Newly freed from the shackles of running the second largest school district in the country, former LAUSD Superintendent John Deasy took part in a conference call this morning, answering reporters' questions for the first – er, second, if you count his Morning Edition interview he did earlier.
See also: LAUSD Chief John Deasy Resigns
Asked about his own plans for the future, Deasy said he hadn't made up his mind yet, but he saw three possibilities: working in “youth corrections,” working to support “the development of superintendents,” and… “A third would be running for political office.”
Deasy resigned in the wake of two technological controversies – his aborted plan to give every student and teacher in the district an iPad, and the so-called MISIS crisis, a disastrously bungled student information system that led to, among other things, students in Jeffeson High School sitting idly in the auditorium for weeks, not going to class.
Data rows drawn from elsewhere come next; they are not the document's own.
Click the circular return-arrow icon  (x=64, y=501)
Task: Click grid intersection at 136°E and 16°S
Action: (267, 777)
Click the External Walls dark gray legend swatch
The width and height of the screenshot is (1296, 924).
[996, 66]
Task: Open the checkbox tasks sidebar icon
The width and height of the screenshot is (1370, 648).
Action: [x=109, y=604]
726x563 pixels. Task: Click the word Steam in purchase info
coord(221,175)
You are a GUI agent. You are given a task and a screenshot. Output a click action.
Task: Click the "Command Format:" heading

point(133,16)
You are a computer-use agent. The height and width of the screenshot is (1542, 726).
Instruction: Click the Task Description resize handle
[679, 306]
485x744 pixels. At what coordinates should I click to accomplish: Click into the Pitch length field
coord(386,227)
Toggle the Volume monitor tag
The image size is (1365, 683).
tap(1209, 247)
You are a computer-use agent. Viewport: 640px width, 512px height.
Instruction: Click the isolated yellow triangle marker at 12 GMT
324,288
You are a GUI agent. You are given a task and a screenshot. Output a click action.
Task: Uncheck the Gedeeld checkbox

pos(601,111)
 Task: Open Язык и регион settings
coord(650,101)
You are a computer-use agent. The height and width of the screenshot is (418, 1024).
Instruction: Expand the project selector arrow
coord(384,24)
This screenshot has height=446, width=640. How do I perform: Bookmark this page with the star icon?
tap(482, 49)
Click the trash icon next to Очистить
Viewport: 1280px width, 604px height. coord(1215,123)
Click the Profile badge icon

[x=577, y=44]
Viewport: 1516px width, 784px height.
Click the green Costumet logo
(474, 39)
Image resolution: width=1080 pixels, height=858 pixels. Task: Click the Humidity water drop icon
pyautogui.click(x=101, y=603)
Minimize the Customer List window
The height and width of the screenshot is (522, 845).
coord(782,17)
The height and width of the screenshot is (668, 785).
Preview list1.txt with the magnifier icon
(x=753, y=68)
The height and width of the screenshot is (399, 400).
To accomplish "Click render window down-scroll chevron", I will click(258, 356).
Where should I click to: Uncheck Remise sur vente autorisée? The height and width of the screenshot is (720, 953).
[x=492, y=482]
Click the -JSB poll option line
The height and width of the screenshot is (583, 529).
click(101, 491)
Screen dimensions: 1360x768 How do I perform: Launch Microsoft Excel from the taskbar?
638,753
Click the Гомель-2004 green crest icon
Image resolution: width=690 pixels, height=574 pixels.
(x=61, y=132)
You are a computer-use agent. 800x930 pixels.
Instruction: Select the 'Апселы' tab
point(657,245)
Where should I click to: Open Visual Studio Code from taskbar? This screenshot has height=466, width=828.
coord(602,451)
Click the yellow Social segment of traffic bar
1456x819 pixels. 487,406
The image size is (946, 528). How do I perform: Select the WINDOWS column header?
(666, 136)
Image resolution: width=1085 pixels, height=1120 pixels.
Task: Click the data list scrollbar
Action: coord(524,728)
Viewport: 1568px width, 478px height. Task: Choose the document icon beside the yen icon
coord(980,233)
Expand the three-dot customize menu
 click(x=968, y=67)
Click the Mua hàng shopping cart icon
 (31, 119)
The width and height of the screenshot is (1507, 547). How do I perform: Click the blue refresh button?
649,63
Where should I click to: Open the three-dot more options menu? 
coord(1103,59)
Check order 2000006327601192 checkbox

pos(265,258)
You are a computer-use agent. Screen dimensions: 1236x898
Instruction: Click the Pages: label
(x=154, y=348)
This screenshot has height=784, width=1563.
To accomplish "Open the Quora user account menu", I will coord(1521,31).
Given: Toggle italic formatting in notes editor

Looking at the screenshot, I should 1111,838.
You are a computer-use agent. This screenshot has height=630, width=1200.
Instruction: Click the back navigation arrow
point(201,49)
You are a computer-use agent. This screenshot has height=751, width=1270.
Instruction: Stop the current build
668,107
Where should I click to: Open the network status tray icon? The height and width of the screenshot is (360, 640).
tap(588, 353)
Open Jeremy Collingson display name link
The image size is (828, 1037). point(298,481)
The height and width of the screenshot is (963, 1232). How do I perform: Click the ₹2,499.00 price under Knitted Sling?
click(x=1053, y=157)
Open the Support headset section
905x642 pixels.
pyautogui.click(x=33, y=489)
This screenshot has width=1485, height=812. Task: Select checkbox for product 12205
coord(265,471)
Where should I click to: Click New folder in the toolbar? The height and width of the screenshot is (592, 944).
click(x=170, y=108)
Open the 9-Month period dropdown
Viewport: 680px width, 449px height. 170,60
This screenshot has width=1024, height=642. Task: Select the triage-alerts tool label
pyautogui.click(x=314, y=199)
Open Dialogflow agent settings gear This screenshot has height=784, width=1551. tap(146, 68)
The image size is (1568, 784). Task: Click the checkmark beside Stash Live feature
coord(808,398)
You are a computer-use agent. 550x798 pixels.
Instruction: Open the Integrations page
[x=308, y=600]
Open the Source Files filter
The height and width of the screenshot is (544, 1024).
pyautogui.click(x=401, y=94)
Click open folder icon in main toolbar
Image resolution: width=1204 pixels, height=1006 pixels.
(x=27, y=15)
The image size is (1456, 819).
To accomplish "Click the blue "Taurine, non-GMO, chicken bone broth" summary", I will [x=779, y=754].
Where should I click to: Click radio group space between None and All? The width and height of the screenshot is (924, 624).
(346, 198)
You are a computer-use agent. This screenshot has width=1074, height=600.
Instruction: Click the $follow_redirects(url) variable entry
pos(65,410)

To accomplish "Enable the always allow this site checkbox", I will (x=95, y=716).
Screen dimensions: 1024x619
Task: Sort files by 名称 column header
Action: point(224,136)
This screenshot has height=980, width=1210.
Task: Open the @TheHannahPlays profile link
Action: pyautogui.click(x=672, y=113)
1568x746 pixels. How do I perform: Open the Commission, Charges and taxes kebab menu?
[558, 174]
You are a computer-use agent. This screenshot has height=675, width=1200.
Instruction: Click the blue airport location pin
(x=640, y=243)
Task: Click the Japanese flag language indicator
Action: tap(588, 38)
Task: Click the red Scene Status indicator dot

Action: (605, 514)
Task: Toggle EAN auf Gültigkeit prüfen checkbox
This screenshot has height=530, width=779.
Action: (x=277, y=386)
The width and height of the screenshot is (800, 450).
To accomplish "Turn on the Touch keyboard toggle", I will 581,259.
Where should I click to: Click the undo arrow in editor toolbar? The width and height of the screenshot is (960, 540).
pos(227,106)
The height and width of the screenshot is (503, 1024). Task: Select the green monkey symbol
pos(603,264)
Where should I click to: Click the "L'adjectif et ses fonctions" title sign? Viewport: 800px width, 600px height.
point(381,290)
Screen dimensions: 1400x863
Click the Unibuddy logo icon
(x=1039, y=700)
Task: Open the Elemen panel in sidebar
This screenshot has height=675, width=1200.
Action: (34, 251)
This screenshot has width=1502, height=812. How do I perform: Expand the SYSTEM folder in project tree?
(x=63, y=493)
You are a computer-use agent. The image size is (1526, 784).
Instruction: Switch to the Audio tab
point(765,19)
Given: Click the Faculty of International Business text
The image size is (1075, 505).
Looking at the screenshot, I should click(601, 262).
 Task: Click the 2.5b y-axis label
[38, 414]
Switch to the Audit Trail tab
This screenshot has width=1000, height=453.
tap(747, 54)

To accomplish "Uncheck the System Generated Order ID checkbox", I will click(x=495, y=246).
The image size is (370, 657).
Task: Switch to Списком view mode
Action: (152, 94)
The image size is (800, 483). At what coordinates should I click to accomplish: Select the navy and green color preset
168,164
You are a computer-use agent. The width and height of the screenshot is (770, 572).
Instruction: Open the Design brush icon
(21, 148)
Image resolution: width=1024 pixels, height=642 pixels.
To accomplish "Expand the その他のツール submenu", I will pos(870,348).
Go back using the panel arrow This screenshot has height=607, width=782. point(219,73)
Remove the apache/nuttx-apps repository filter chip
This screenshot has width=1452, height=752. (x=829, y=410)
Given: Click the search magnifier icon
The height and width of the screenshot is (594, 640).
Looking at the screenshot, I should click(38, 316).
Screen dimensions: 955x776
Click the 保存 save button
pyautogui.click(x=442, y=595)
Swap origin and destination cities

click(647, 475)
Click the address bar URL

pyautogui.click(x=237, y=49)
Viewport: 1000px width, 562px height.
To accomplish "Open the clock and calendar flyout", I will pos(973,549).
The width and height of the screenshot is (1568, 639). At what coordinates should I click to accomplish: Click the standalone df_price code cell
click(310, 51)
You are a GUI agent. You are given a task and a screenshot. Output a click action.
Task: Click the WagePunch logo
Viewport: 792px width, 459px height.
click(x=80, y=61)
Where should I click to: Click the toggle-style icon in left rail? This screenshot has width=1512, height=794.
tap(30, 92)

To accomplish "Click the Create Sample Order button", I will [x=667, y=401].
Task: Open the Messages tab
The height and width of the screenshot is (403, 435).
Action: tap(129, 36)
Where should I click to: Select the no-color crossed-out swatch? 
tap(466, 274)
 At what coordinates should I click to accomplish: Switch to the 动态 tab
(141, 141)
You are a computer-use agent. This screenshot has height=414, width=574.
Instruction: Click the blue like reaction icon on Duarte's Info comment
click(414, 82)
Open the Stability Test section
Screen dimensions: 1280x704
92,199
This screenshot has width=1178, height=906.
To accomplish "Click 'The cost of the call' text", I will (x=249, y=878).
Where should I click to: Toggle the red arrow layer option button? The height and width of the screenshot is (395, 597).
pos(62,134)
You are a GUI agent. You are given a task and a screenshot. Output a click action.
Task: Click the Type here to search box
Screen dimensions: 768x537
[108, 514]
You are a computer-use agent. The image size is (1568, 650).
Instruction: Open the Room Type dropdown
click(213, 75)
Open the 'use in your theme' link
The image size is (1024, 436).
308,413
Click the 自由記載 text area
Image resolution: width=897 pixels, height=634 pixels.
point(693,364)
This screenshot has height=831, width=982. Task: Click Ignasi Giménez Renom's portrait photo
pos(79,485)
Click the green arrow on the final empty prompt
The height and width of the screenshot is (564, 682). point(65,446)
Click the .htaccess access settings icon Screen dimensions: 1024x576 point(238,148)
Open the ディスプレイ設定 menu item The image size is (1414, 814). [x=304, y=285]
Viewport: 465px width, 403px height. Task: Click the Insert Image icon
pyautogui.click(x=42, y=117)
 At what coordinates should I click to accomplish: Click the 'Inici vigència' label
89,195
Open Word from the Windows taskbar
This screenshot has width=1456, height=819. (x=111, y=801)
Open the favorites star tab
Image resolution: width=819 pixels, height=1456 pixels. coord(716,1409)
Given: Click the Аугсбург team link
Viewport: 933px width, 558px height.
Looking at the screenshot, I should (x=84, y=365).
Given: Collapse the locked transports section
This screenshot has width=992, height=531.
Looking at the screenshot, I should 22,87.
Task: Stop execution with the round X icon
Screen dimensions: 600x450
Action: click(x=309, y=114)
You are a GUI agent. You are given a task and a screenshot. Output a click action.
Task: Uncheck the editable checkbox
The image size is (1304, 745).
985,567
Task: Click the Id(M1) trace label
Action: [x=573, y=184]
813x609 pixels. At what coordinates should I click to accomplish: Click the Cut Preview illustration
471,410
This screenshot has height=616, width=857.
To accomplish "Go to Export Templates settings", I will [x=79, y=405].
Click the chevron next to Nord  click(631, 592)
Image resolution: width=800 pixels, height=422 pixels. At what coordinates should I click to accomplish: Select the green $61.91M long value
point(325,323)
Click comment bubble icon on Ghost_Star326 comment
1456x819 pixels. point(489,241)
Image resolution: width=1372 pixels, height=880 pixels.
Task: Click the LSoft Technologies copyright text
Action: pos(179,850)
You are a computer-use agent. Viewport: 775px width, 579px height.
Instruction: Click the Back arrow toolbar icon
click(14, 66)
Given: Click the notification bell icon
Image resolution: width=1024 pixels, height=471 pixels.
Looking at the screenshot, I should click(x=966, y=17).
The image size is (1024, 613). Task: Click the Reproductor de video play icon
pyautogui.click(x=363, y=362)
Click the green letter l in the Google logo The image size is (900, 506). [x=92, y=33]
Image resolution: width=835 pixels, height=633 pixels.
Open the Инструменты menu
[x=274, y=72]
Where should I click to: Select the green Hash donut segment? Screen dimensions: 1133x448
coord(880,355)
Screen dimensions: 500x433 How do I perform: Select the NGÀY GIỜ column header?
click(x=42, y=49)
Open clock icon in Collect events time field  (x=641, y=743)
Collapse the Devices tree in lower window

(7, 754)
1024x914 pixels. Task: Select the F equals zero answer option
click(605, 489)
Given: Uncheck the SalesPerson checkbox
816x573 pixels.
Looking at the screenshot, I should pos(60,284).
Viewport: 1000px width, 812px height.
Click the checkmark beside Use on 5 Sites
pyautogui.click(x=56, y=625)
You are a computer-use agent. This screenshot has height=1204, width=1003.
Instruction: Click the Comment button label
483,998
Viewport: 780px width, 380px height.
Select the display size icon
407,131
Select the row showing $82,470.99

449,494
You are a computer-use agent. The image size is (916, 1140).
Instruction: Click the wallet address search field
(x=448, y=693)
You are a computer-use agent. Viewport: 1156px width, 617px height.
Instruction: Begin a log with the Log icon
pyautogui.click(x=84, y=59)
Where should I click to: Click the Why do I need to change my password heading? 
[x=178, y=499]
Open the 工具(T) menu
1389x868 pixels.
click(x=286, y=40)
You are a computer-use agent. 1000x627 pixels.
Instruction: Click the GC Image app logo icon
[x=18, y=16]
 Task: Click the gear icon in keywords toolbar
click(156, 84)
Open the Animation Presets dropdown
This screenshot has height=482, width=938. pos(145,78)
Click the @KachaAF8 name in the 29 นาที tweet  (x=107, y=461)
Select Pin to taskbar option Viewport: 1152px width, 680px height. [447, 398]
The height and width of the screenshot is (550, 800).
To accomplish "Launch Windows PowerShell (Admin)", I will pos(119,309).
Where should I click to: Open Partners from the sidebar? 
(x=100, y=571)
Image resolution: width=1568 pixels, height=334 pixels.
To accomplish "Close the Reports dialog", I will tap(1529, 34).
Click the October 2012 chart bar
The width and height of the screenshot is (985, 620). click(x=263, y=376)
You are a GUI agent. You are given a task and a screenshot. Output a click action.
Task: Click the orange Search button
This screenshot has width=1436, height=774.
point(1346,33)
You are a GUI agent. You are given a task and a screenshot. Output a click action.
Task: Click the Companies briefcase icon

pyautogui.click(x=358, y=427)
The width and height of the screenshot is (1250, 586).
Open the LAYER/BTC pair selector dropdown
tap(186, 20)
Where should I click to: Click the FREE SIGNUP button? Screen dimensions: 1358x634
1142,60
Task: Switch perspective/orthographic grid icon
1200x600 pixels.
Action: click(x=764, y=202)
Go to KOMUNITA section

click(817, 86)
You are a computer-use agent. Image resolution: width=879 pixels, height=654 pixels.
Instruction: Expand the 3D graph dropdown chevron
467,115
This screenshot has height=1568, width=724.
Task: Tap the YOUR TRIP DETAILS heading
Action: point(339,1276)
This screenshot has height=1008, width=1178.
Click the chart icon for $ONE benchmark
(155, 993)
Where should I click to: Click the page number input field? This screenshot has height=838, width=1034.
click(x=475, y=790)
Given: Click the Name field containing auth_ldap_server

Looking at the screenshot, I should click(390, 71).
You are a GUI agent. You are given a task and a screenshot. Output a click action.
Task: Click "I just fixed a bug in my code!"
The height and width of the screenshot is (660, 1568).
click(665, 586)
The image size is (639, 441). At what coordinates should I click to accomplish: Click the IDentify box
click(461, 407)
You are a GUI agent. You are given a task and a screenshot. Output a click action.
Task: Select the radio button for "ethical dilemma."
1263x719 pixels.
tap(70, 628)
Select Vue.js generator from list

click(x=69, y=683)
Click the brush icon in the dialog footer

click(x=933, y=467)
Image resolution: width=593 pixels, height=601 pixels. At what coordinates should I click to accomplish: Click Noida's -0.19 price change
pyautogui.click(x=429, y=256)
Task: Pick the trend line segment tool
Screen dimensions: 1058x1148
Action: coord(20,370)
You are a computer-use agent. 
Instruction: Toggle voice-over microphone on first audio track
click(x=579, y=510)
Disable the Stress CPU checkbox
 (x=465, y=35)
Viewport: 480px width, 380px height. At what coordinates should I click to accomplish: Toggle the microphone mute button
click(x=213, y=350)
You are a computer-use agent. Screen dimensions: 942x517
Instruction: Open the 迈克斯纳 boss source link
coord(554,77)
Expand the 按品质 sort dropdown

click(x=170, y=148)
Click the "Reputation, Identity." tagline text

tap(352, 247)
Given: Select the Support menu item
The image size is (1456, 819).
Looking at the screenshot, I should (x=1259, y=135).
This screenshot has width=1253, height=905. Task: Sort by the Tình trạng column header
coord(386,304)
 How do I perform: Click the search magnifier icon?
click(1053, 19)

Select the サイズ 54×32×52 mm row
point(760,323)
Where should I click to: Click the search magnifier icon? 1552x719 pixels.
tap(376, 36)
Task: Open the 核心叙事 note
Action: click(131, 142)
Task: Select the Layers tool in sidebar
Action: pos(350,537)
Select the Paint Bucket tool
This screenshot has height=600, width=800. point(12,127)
When asked what role the two tech disasters played in his resignation, he said: “I think they played no role… My opinion is that they were strategically used to actually not have the conversation about what was making some folks uncomfortable.”
The headstrong New Englander always thought the problematic iPad rollout was a distraction from real issues like student achievement and teacher accountability, that criticisms over the technology project's bidding process were his opponents' way of taking him down a peg.
In a way, it's an insight into how he never really took his critics seriously. And it wasn't just his critics who questioned the iPad program – plenty of his allies, as well as observers that were generally sympathetic to him (like the L.A. Times' Steve Lopez) wondered why Deasy pursued the iPad program so obstinately.
And yet it's undeniable that Deasy had enemies, like the UTLA teachers union and various board members, who were indeed looking to get rid of Deasy, for his support, among other things, of charter schools, using test scores to evaluate teachers and a system that would make it easier to fire underperforming teachers.
Nevertheless, Deasy took full responsibility today for his early exit, saying it was a “consequence of my leadership style… in my failing to modify and adopt a [different] style. I wish I could have found a better balance between my feeling of urgency and the ability to have built a more unified will to move quickly to do that. I was not successful in that piece. I think I own a great deal of that. You own that and you own the results.”